Medical technology needs to solve a need and be cost-effective. | Associated Press

Do you have an overall view of the role technology should play in medicine? People at conferences like this one tend to look to it for answers to problems in our health care system. But some health care policy experts say technology is the single biggest contributor to rising medical costs.

We’ve always focused on evidence-based medicine. Now, we have evidence-based innovation. In other words, you have to prove that your innovation solves a problem and does so cost-effectively. That’s our approach. We’ve seen more than 1,500 startups, and implemented only 10.

So what are med-tech entrepreneurs doing wrong?

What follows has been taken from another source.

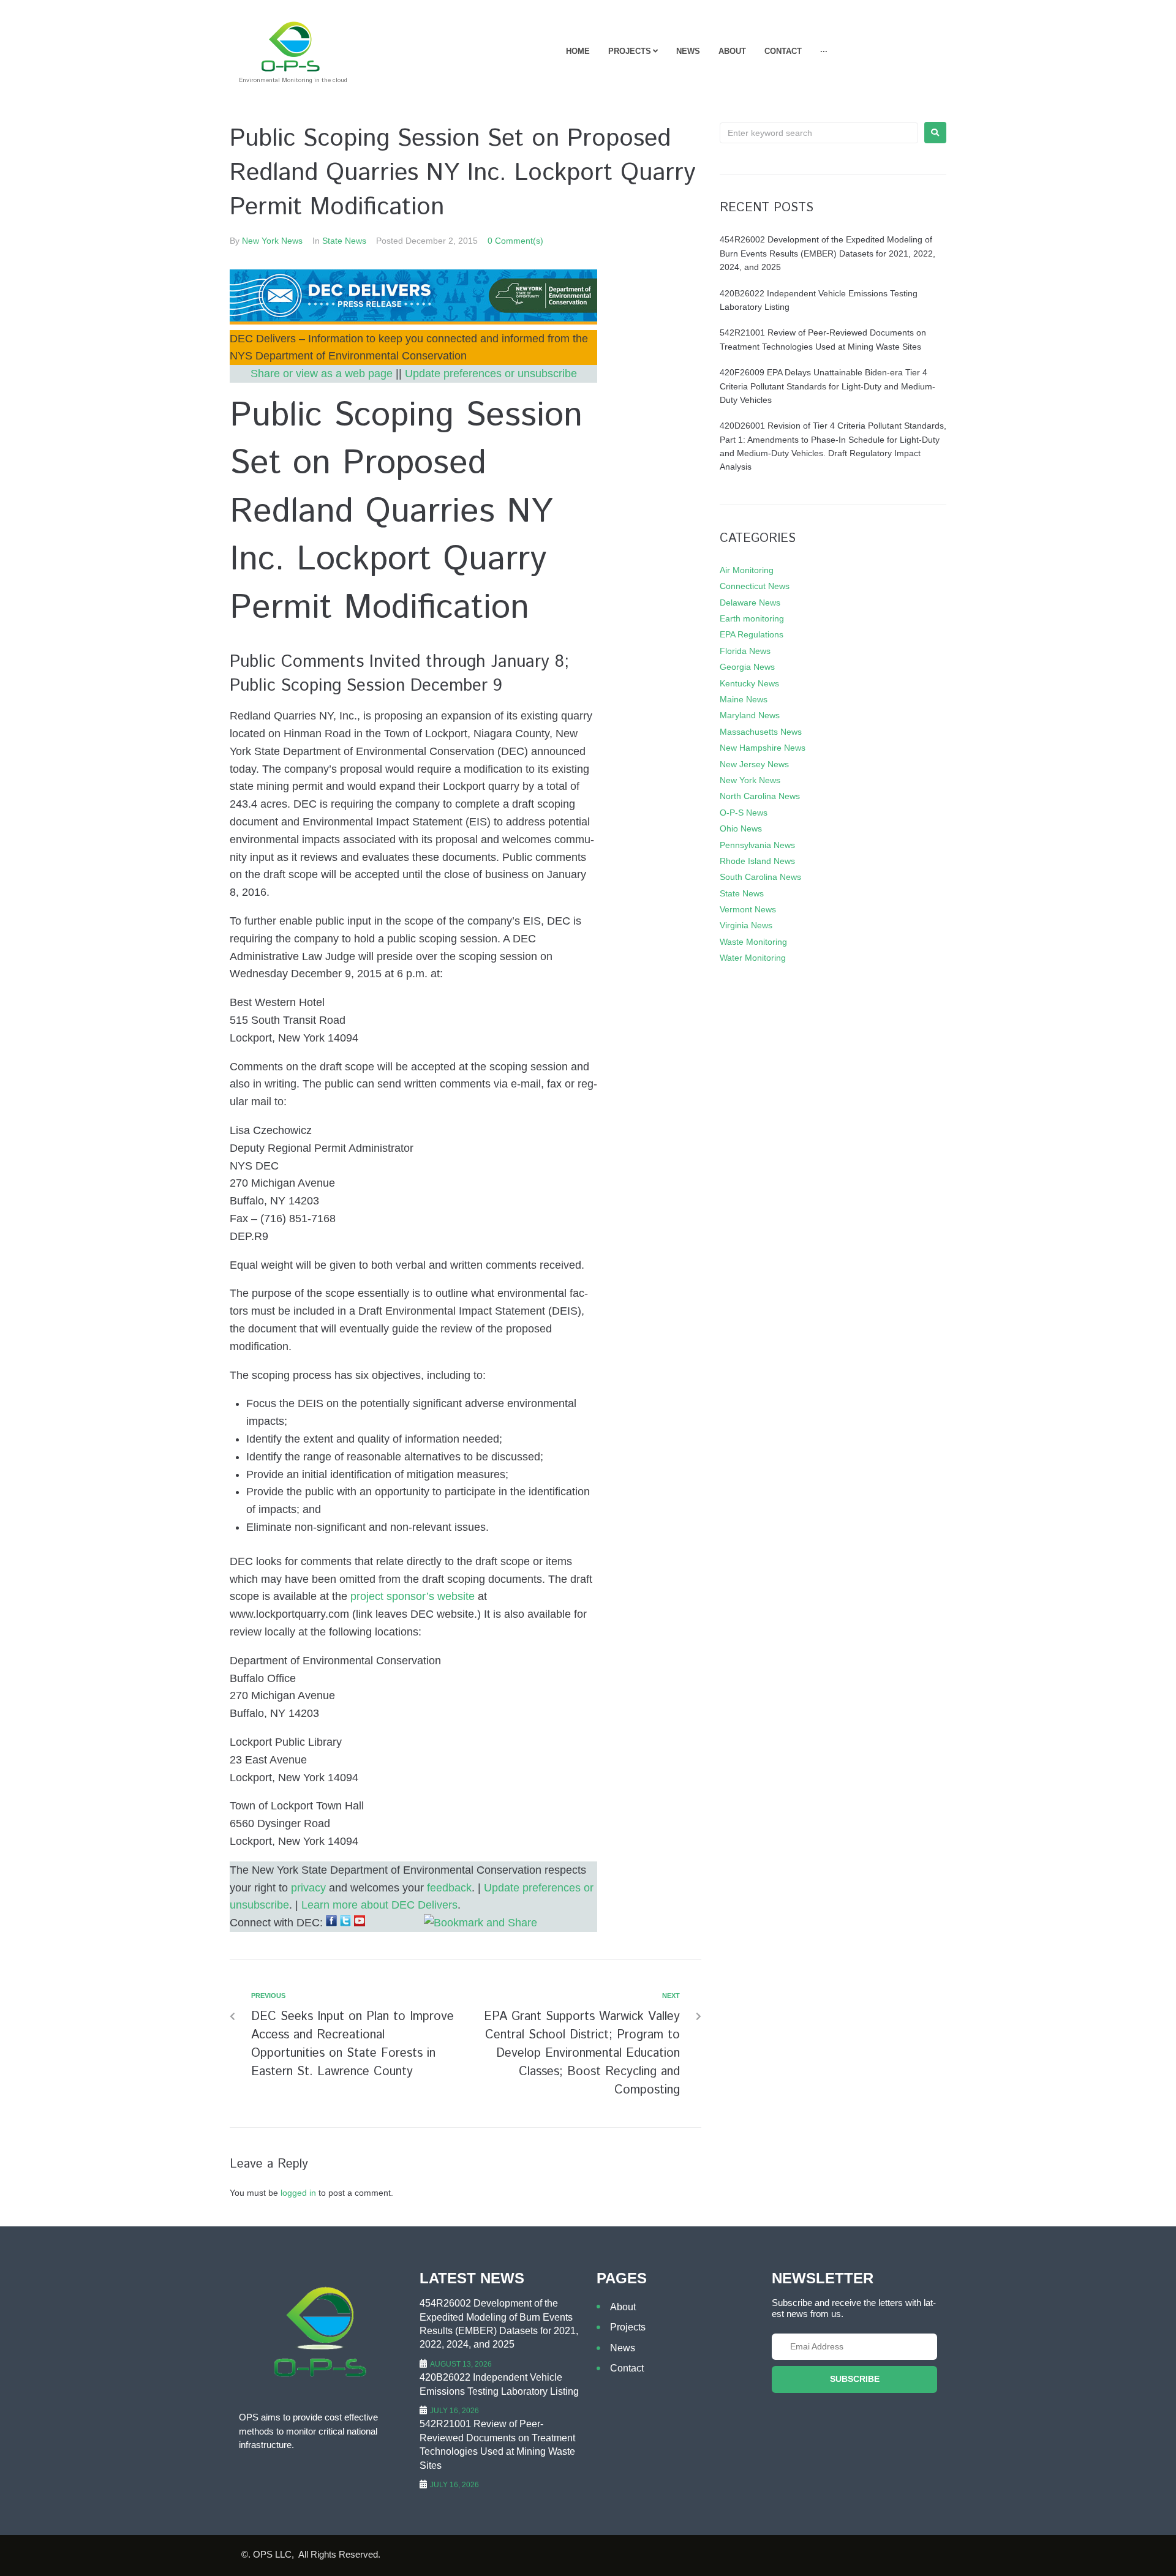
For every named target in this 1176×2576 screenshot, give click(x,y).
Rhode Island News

You have to have a different mindset than just liking technology for its own sake. One of the best startups I have seen recently worked with the home health aides who visit sick or elderly people every day, to help them with daily living. These workers are paid maybe $7 an hour, and are employed by private home health agencies. Every day, after a visit, they write up a paper report. But these reports don’t get read for three weeks.

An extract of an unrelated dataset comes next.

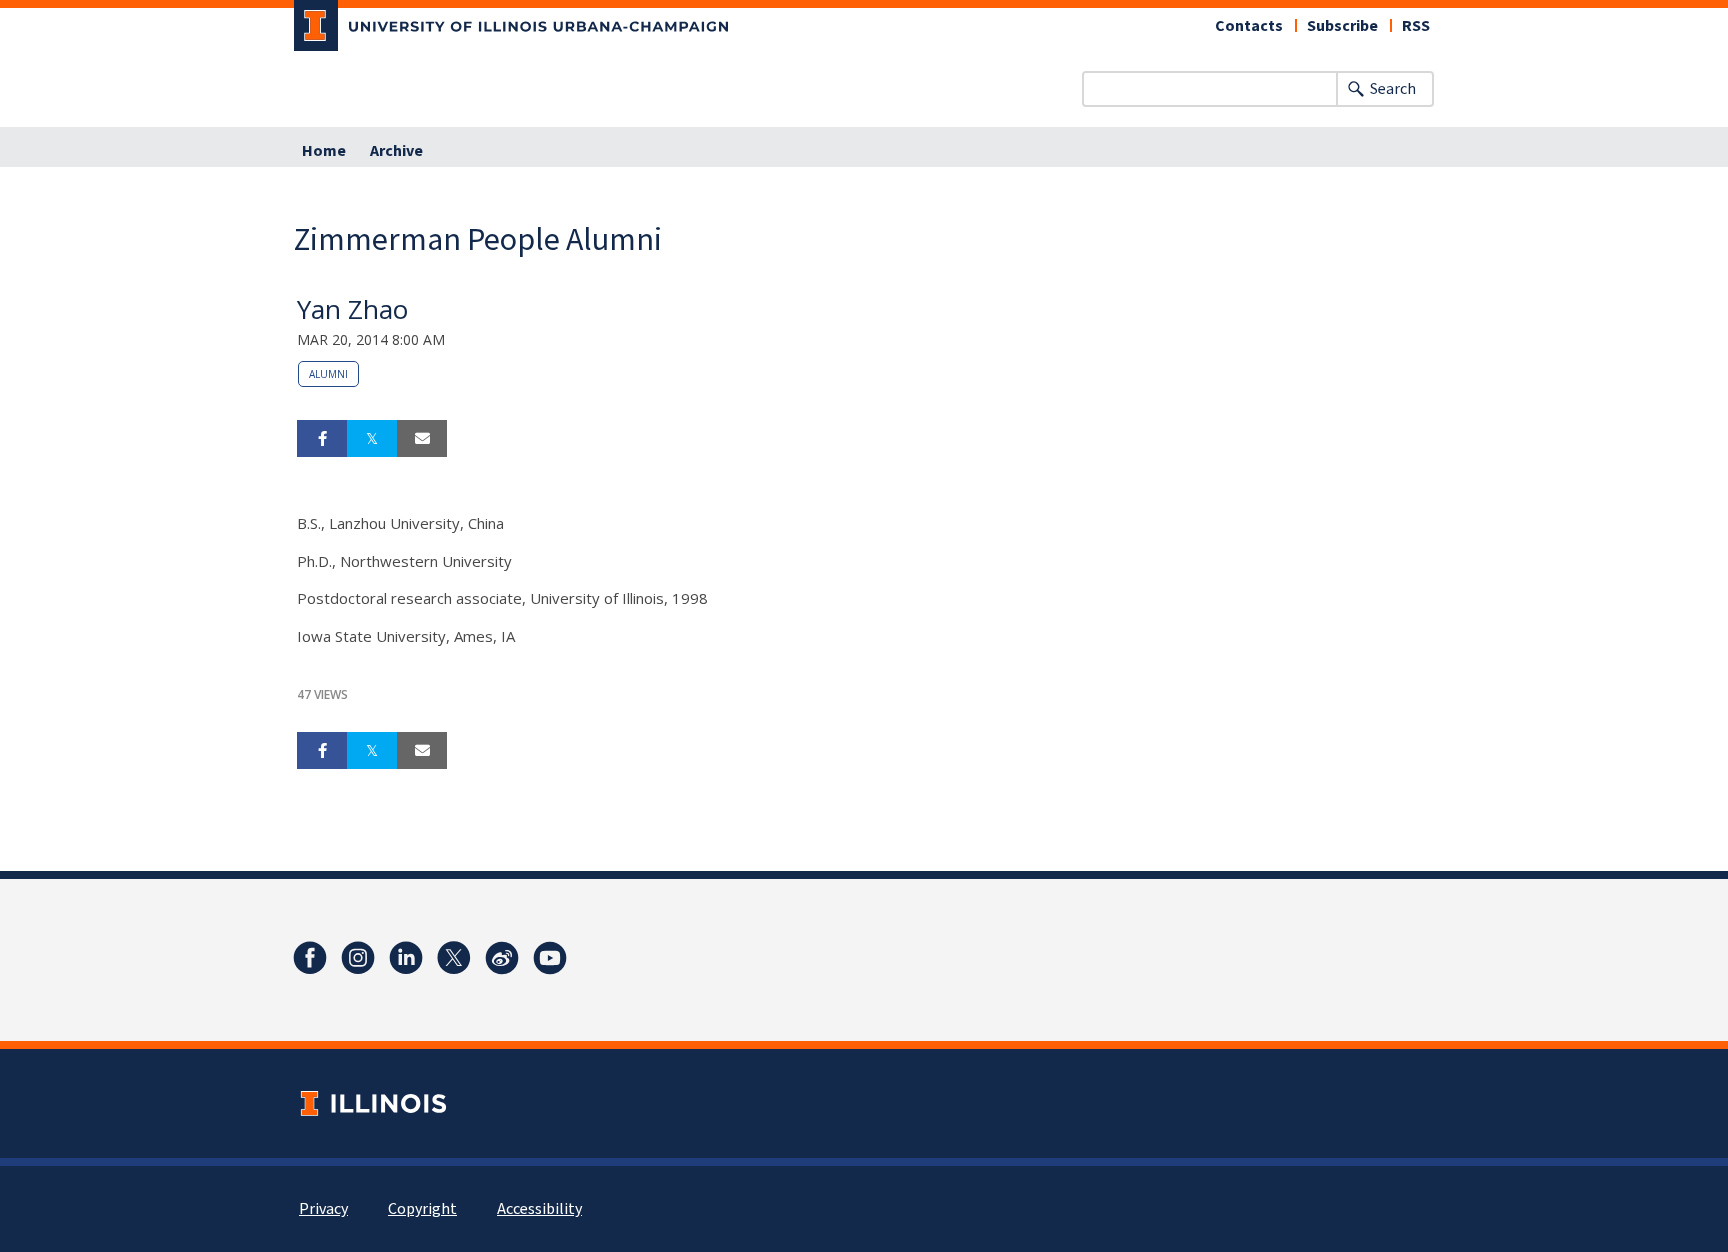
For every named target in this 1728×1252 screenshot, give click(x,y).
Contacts (1249, 26)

And so this startup created an iPad app with very simple questions, like, “Does this patient have bedsores?” In doing do, it allows uneducated, low-tier workers to serve as an early warning system. And that could have profound results, like helping prevent expensive hospital readmissions. And the health care agencies [have an incentive] to provide this service, because they lose money if their patients are in the hospital and not getting daily visits.

In your remarks during the panel discussion, you mentioned you were looking forward to testing out “Google glasses.” Were you serious?

Yes. We’re really interested in them, because we’re geeks. [Laughs.] We will be looking at them for “augmented reality” applications, putting information in front of health care providers.

How geeky are the Kaiser doctors you buy technology for?

The majority say, “I come in to my work, and I want to practice the way I’ve been trained.” But there are perhaps 20 percent who are very innovative and who are always complaining that we can do something better. Some of them have even applied for the innovation grants we give out. Years ago, one of them developed an SMS reminder system for appointments. And an orthopedic surgeon developed a national registry for implanted devices, to keep track of them in the event of recalls.